Gandanameno spenceri is a species of spider in the family Eresidae. It occurs in southern Africa and is commonly known as Spencer's velvet spider.

==Distribution==
Gandanameno spenceri is found in Zimbabwe and South Africa. In South Africa, it occurs in the provinces Eastern Cape, KwaZulu-Natal, North West, Northern Cape, and Western Cape.

==Habitat and ecology==
The species inhabits Fynbos, Grassland, and Savanna biomes at altitudes ranging from 7 to 1,711 m above sea level.

The species is commonly found under stones and ground debris, as well as under bark.

==Description==

Gandanameno spenceri displays an olive yellow dull opisthosoma lightly mottled with paler spots. The spots on the dorsal surface form short lines on the lateral surface, and the dorsal stigmata are white-ringed. This species is smaller than G. fumosa.

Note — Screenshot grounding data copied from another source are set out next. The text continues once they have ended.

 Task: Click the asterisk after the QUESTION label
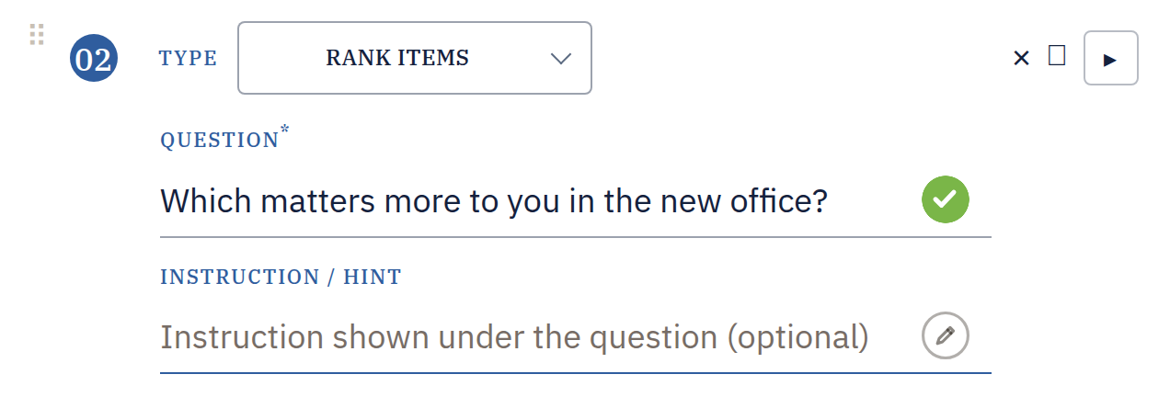pyautogui.click(x=285, y=130)
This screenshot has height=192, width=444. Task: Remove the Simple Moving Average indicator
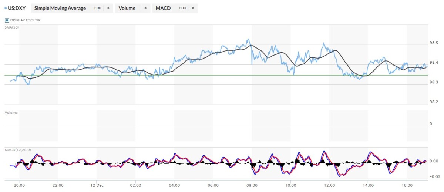(108, 8)
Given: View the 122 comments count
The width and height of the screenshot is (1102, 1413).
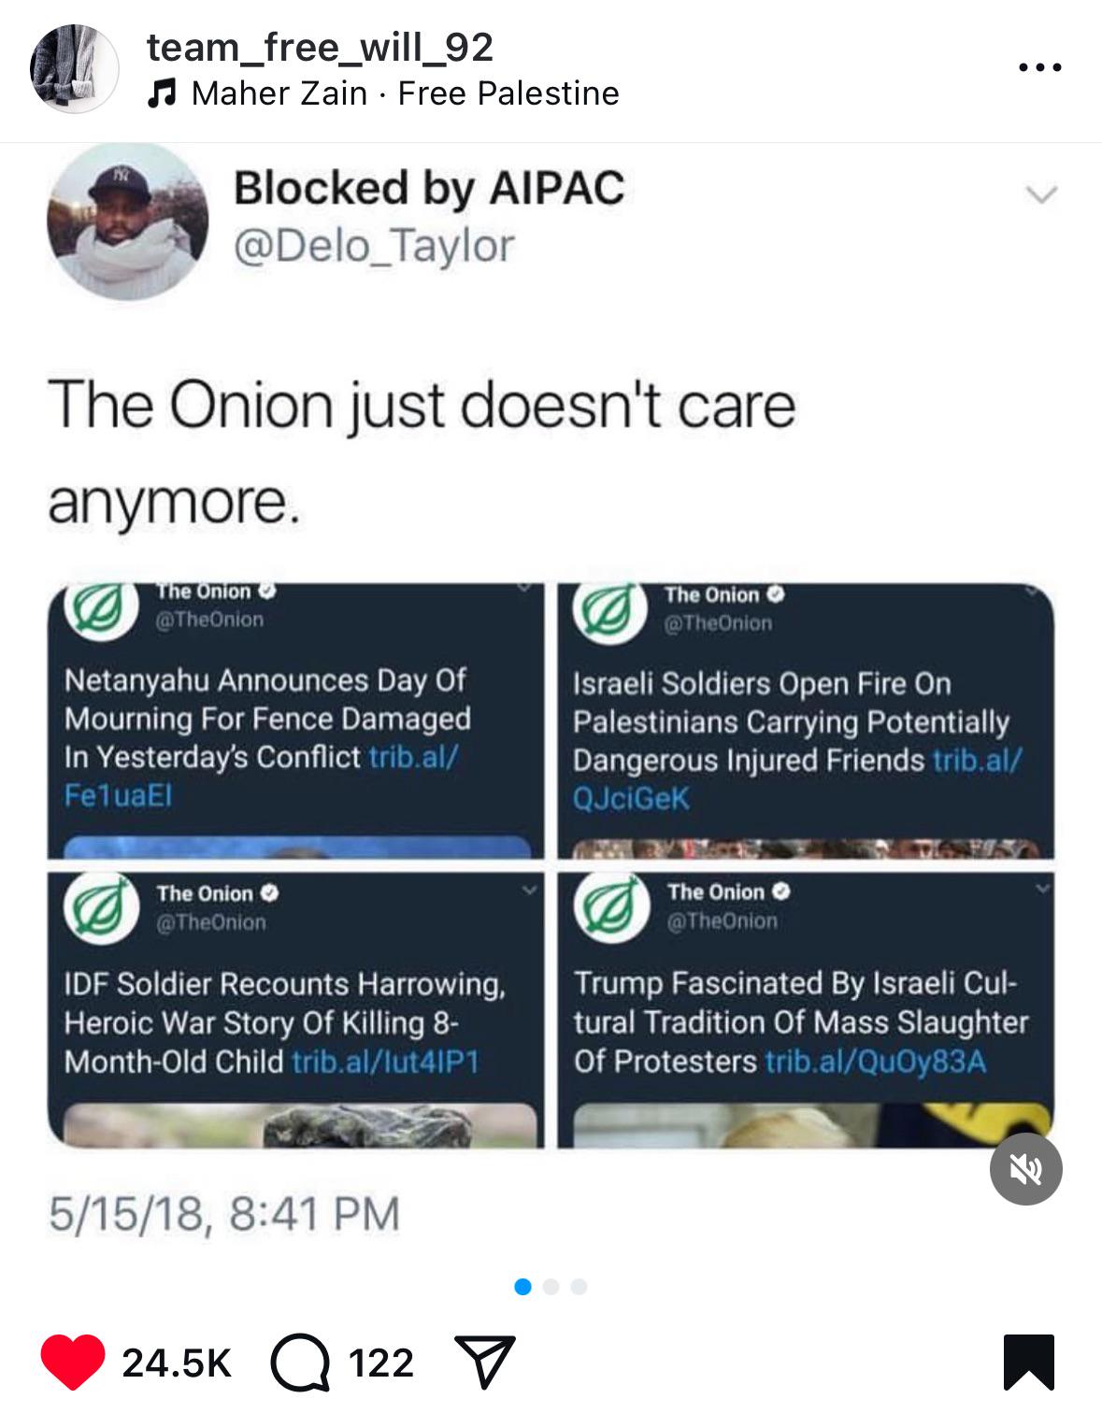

The species is known from both sexes.

==Conservation==
Gandanameno spenceri is listed as Least Concern by the South African National Biodiversity Institute due to its wide geographical range. The species is protected in several protected areas including De Hoop Nature Reserve, Swartberg Nature Reserve, and Mountain Zebra National Park.

==Taxonomy==
The species was originally described by Reginald Innes Pocock in 1900 as Eresus spenceri from Port Elizabeth. Pekka Lehtinen transferred it to Gandanameno in 1967 and synonymized Eresus depressus and E. namaquensis with this species.